I’ll get there. The crystals and candles and hopes and dreams will work their magic. But, maybe I will allow myself a moment to catch my breath. I think I need a minute or two to rest and feel.

And then I’ll get back to it. I’ll rev up, get back to cheerfully donning my mask, visiting my loved ones in a socially distant matter, connecting without hugging, changing plans, and navigating this new and increasingly familiar eerie landscape.

Happy New Year. It’s new but it’s the same. We are experiencing it alone yet together but apart. It’s scary. But we have hope. You get the gist.

8 thoughts on “Happy New Year”

  1. You captured the way I felt. It’s been a very disturbing year. Just want to add that I don’t know how I’d have gotten through it without my loved ones.

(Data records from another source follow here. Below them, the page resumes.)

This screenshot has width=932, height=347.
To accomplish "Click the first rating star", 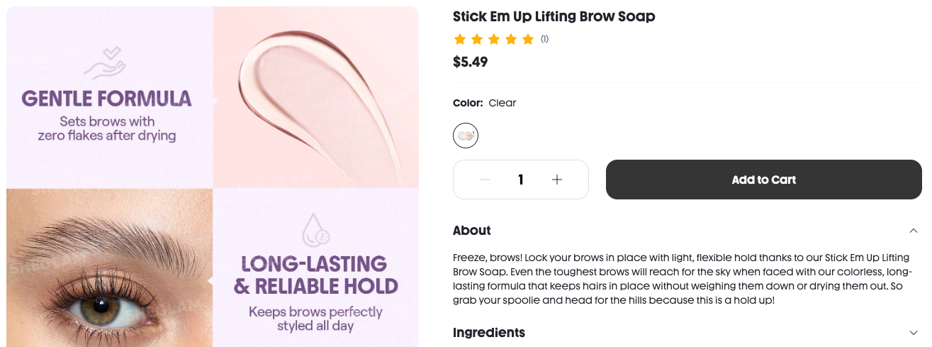I will click(460, 39).
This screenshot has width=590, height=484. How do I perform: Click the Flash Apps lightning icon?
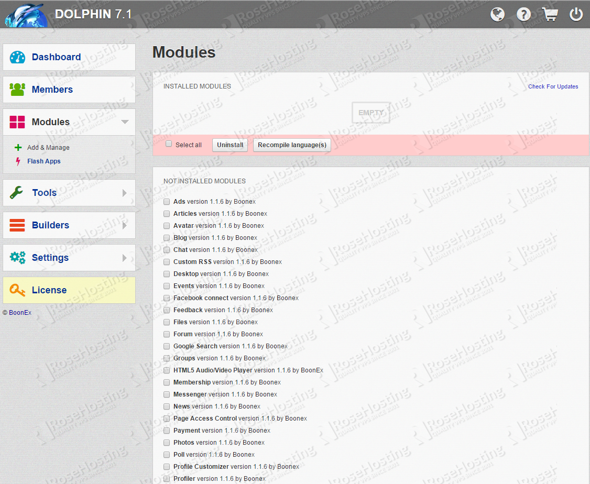pyautogui.click(x=18, y=161)
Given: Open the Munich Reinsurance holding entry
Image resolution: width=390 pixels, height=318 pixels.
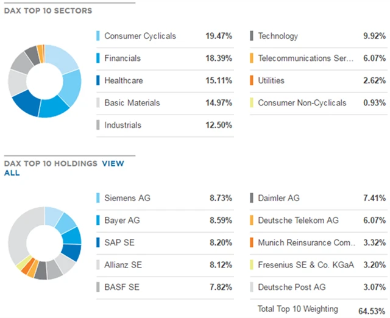Looking at the screenshot, I should point(305,242).
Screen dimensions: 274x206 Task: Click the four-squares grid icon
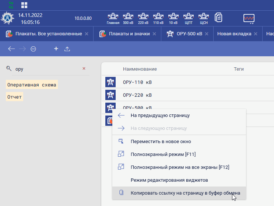[x=24, y=5]
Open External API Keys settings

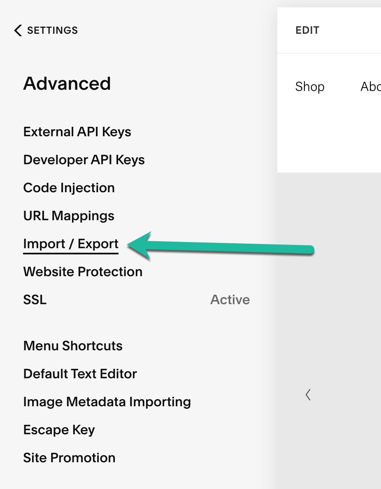[77, 132]
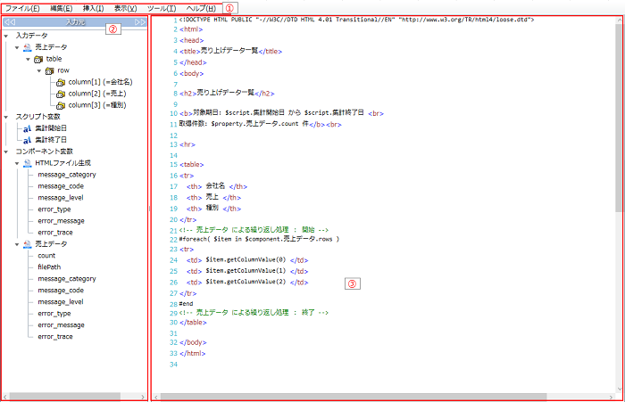Collapse the 入力データ tree section

7,35
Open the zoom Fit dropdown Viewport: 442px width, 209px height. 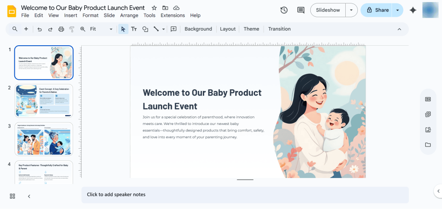click(101, 29)
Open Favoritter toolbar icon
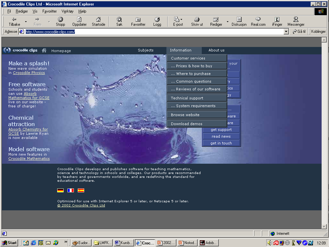 (x=138, y=20)
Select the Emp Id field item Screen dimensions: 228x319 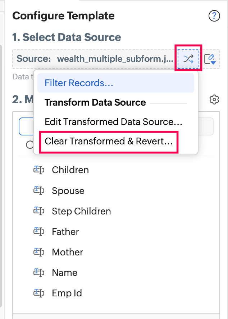pyautogui.click(x=67, y=293)
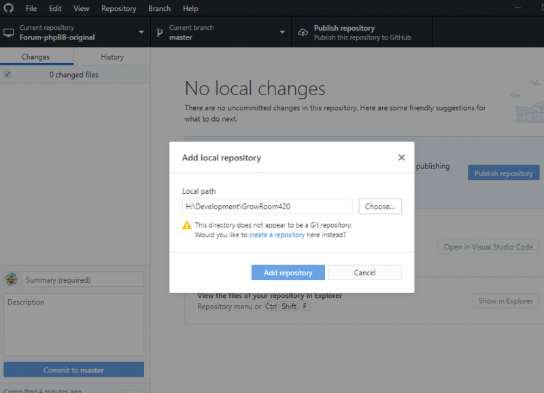Open repository in Visual Studio Code
The image size is (544, 393).
coord(488,246)
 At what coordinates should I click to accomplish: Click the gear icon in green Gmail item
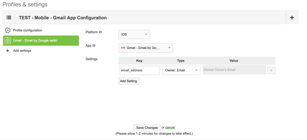8,40
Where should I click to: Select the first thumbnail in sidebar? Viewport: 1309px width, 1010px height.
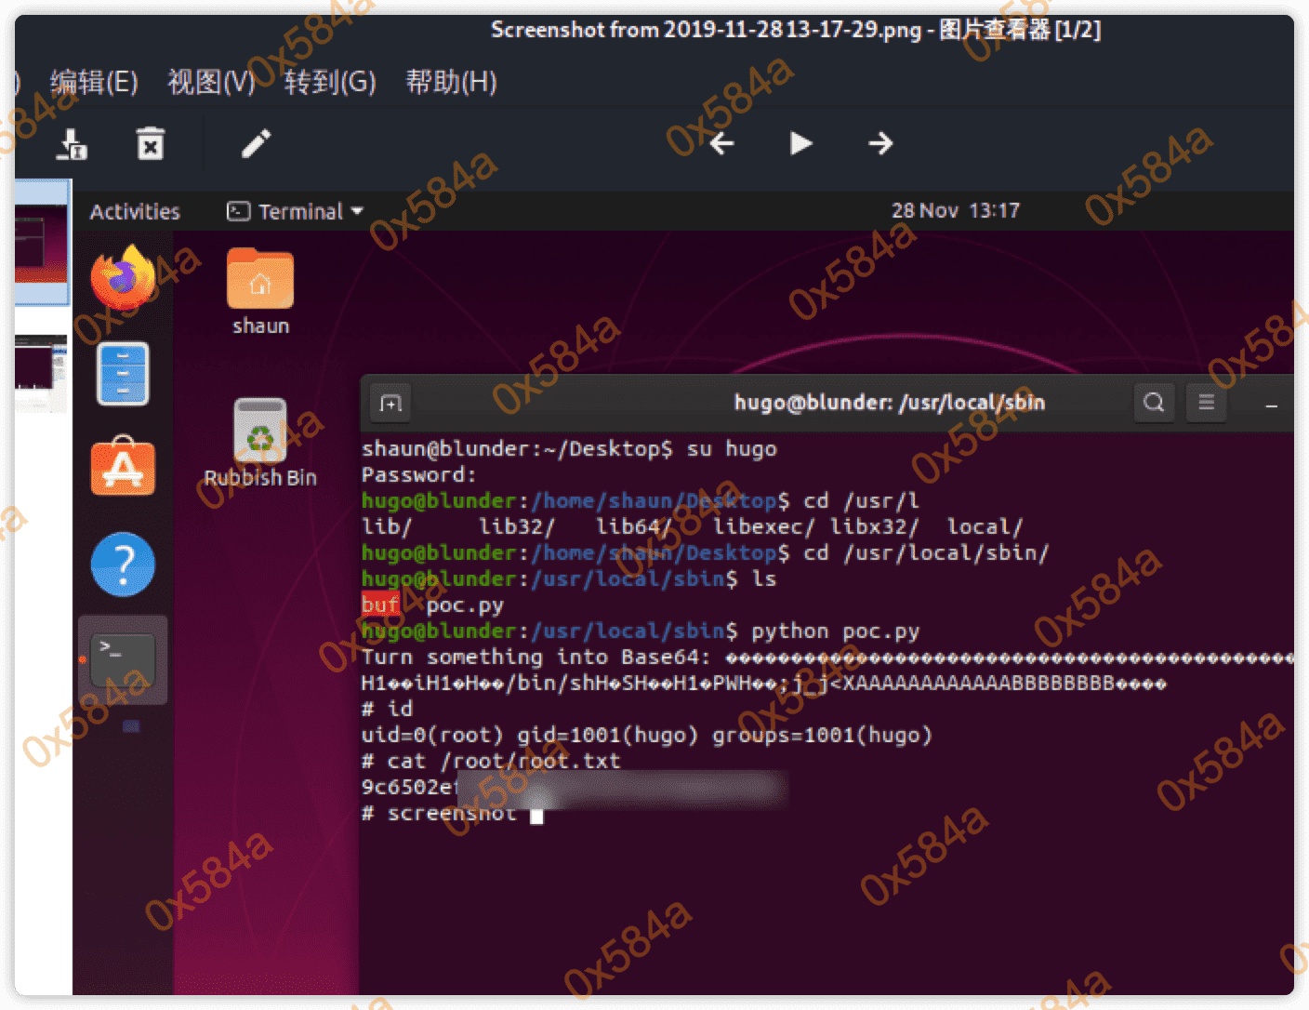click(x=41, y=244)
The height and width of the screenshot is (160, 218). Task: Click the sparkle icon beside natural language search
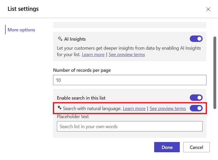pyautogui.click(x=59, y=108)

    1. Thank you. Sometimes it takes me a minute to recognize how I’m feeling. I’m grateful for YOU and my loved ones as well!

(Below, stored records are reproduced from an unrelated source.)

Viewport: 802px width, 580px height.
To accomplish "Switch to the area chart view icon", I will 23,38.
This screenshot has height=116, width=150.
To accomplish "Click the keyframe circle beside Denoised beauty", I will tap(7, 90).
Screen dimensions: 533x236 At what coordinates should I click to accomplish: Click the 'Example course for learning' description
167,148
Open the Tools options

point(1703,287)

  2. Amanda, you are the most upbeat and positive person I know. Take the time to rest and recharge. 2020 was a year filled with highs and lows, love and tears. You’ll accomplish everything you want because that’s who you are, with or without crystals and candles. You always inspire me to do better and I thank you for it. So Happy New Year and cut yourself a break. It’s still early in the game of 2021! Love you!

    1. Love you too, Judi! I’m being very gentle with myself as I move into 2021. I love being connected with people like YOU who are SO uplifting. Your courage and strength serve as reminders and inspiration!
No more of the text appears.